Se trataba de una madre y de su hija. Era demasiado temprano para una pareja así, y estaban demasiado lejos de un hospital, o de un colegio, o de lo que sea, a donde puedan ir una madre y una hija juntas y a las siete de la mañana. No lograría resolver el misterio, pero cuando iba a marcharme camino de mi mesa del fondo, escuché:  

 

−Porque cuando vayas a la universidad…

 

No entendí el final de la frase, pero la consideré extraña teniendo en cuenta que la niña no tendría más de seis años, y sí, me senté lo más cerca posible de ellas.

 

De frente me quedó la pequeña, bebía con gesto aburrido un zumo poleo, de espaldas la madre, con una coca light a su lado. Reconozco que me había intrigado aún más que la frase, el tono. Necesitaba escuchar más de aquello, necesitaba confirmar aquel sinsentido.

 

Y lo confirmé. La madre resultó ser una cotorra insufrible. Por mi parte, en lugar de desayunar me puse a doblar una servilleta para no perderme detalle de las perlas que la señora soltaba con un tono tan cargante, que a punto estuvo de hacerme rebufar con frases como:

 

−Porque esa profesora tuya es una mala pedagoga y su sistema de enseñanza bla, bla, bla

−No debes jugar con esos niños tan pequeños, son unos críos para ti bla, bla, bla

−Siéntate más recta; no hagas ruido al beber;  límpiate cada vez con la servilleta bla, bla, bla.

 

Terminé mi figura de papel y me puse con el desayuno.
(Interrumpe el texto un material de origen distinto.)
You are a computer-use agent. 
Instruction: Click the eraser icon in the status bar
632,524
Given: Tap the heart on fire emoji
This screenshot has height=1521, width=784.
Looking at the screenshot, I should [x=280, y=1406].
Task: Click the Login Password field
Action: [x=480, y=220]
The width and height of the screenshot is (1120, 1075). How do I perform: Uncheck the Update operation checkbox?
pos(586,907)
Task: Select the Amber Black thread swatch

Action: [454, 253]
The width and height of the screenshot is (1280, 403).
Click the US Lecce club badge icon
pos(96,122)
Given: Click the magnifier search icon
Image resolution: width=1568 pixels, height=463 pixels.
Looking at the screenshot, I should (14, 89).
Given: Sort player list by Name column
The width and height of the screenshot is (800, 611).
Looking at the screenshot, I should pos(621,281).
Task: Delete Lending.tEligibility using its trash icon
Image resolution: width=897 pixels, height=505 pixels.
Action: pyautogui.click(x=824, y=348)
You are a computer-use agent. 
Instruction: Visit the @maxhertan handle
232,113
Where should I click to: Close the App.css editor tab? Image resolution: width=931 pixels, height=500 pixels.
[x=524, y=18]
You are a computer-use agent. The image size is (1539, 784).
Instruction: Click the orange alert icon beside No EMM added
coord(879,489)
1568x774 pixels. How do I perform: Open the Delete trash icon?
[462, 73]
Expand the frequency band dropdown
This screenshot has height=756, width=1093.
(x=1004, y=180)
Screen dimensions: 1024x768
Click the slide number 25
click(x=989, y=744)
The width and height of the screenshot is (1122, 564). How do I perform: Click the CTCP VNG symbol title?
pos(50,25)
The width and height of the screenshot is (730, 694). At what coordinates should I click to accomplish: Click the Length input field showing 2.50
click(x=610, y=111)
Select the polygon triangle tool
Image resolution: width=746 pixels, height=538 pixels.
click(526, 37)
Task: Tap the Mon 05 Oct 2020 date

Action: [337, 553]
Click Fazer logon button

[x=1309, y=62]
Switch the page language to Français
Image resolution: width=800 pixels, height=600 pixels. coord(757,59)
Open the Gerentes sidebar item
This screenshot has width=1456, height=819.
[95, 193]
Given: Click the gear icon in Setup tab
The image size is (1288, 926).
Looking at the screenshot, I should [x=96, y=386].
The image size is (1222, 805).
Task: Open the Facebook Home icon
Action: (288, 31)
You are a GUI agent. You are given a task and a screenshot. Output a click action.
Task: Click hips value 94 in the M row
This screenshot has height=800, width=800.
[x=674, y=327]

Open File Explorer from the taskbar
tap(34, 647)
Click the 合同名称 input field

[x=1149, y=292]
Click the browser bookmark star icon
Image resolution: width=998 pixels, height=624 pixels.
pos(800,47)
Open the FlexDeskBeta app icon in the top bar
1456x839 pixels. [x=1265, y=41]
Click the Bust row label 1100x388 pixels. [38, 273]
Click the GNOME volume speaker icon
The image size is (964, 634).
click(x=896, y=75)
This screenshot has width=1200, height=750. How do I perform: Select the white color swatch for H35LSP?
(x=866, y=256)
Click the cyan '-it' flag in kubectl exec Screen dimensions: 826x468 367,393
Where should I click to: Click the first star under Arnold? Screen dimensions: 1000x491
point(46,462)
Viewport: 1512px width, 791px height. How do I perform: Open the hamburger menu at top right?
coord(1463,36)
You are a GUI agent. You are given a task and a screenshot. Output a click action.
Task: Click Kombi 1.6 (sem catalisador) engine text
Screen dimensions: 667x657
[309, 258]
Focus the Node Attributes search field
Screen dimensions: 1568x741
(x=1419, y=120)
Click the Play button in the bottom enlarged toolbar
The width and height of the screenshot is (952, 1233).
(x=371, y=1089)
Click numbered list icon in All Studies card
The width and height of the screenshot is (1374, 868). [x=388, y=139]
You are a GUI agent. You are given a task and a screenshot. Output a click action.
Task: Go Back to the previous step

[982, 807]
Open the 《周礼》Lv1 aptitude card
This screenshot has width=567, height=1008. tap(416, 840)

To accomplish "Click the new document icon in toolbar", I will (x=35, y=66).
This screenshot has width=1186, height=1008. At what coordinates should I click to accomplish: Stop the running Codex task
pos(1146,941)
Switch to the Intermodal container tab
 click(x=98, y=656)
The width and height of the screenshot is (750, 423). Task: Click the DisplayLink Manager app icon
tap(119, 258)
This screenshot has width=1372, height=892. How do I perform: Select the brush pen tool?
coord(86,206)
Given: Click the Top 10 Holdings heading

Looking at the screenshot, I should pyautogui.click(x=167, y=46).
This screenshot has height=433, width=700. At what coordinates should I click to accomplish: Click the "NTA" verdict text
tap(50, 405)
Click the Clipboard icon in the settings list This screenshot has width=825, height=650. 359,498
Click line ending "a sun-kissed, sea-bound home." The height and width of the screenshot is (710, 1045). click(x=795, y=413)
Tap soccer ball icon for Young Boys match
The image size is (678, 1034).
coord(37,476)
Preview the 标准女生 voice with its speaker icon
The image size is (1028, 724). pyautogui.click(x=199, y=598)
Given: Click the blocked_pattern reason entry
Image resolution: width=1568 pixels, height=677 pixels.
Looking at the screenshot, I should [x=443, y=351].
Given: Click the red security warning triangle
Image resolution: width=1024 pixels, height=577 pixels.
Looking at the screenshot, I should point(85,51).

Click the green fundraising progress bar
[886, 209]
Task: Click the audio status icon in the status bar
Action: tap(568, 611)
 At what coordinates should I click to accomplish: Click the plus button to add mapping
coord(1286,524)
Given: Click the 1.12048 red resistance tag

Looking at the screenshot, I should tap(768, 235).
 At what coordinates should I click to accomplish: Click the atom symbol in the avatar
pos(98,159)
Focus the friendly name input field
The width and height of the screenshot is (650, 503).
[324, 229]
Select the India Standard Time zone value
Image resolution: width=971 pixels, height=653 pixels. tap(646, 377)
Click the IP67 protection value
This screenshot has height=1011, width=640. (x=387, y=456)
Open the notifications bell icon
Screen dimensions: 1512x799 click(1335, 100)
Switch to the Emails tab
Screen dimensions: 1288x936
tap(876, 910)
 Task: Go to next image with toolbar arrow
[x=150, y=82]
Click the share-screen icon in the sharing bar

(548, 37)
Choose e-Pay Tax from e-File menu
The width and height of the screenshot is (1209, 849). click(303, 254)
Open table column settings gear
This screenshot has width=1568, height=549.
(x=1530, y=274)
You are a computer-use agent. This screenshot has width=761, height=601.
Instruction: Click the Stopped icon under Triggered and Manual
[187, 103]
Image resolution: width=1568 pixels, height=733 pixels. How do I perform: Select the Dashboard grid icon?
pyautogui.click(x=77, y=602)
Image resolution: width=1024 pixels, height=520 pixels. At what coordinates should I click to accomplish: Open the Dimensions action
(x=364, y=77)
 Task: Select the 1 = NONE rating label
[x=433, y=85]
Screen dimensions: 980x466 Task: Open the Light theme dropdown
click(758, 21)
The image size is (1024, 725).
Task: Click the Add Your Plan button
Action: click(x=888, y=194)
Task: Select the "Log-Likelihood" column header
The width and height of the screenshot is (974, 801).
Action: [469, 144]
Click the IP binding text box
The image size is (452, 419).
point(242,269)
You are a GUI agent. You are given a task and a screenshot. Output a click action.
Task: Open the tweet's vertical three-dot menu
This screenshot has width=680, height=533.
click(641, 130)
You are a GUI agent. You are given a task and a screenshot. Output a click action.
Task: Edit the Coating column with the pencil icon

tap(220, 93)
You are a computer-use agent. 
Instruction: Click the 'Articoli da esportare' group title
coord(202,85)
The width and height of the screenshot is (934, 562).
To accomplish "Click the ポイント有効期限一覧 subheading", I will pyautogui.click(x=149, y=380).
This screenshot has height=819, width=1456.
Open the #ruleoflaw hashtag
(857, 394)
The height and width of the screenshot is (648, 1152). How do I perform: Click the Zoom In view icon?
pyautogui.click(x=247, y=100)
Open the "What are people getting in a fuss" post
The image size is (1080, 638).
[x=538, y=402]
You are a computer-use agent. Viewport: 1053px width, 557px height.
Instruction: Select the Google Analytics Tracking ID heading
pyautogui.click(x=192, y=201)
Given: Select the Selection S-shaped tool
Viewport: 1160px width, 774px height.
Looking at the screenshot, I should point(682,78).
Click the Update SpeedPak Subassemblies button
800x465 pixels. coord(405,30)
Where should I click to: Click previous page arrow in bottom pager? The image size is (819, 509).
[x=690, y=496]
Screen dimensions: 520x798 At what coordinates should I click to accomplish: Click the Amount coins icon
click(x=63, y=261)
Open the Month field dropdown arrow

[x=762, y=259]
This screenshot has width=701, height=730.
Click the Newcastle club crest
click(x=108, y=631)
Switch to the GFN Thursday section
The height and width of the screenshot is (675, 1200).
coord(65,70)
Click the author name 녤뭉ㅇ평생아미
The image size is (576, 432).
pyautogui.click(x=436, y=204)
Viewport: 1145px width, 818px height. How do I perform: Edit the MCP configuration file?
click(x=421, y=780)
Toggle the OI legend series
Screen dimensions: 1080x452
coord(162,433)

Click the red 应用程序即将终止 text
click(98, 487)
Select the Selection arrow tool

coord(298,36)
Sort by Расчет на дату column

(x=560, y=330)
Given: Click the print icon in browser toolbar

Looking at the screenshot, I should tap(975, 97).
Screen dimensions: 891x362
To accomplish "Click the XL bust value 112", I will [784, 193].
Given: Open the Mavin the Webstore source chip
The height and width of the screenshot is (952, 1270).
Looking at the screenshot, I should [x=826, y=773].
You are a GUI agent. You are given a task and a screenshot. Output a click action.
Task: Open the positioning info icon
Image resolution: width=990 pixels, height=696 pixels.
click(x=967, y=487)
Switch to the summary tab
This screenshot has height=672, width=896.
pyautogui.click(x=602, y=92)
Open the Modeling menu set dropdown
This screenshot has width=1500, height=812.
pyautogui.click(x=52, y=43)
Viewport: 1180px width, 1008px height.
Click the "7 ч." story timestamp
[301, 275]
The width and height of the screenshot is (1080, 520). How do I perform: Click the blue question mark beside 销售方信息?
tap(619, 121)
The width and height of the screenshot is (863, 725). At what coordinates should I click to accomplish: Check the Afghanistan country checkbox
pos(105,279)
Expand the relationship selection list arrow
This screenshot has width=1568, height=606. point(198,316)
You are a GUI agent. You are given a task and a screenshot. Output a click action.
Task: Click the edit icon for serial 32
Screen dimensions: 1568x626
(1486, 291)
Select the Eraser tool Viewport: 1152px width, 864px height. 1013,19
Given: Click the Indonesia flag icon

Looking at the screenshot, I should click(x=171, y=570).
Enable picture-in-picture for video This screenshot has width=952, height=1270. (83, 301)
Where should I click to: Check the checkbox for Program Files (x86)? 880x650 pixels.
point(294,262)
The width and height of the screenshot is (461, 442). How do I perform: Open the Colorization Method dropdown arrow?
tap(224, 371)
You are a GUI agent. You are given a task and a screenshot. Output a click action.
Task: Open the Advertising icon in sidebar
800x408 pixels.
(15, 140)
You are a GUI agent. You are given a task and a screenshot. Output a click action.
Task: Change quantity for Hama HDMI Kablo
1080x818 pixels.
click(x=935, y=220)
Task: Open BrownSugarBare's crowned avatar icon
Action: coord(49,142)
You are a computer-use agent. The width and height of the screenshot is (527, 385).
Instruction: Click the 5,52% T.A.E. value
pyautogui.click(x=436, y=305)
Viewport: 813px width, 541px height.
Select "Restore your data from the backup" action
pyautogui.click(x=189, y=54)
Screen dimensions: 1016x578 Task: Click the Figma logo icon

Entonces la niña, como si luchara por conservar un arresto de inocencia, dijo con la dulzura que le faltaba a su madre,

 

−Hoy he escrito en mi cuaderno que, “la hada vendrá a visitarme si…”

 

Pero no pudo terminar la frase puesto que la madre saltó como un resorte:

 

−No se dice “la hada”, sino “el hada”, pues hay una figura retórica en lingüística que nos dice cómo debemos hacerlo para bla bla bla.

 

Y tan satisfecha de sí misma, la madre se terminó la coca al poco, se levantó, y le dijo a la niña que le esperase ahí quietecita porque iba a comprar tabaco antes de que se fueran.

 

Yo no cabía en mí de asombro, y sopesé rápidamente varias posibilidades; esperar al regreso de la madre y decirle que era una pedante insufrible; levantarme y darle al pésame a la cría por la suerte que le había tocado; o sencillamente callarme, sin duda mi mejor opción. Pero no opté por ninguna de esas.

 

Me levanté con mi figurita de servilleta, anduve los pocos pasos que me separaban de la niña, y cuando llegué a su lado le dije:

 

−Lo importante no es cómo escribas ni digas “hada”, sino que creas en ellas para que te visiten.

 

Y ante su mirada le regalé mi unicornio de papiroflexia.

 

La madre, que me vio hablar con la niña, regresó rauda a su mesa y nuestros ojos se cruzaron por un instante cuando me dirigí a pagar para marcharme. Su mirada me declaró culpable de los peores cargos. Y llegué a escuchar que preguntaba con inquietud a su hija qué le había dicho yo. La niña le contestó que algo muy raro, con una voz muy adulta.

 

Pensé que había perdido la batalla, pero por el rabillo del ojo, aún tuve tiempo de ver antes de irme, que la niña se guardaba el unicornio bien lejos de su madre.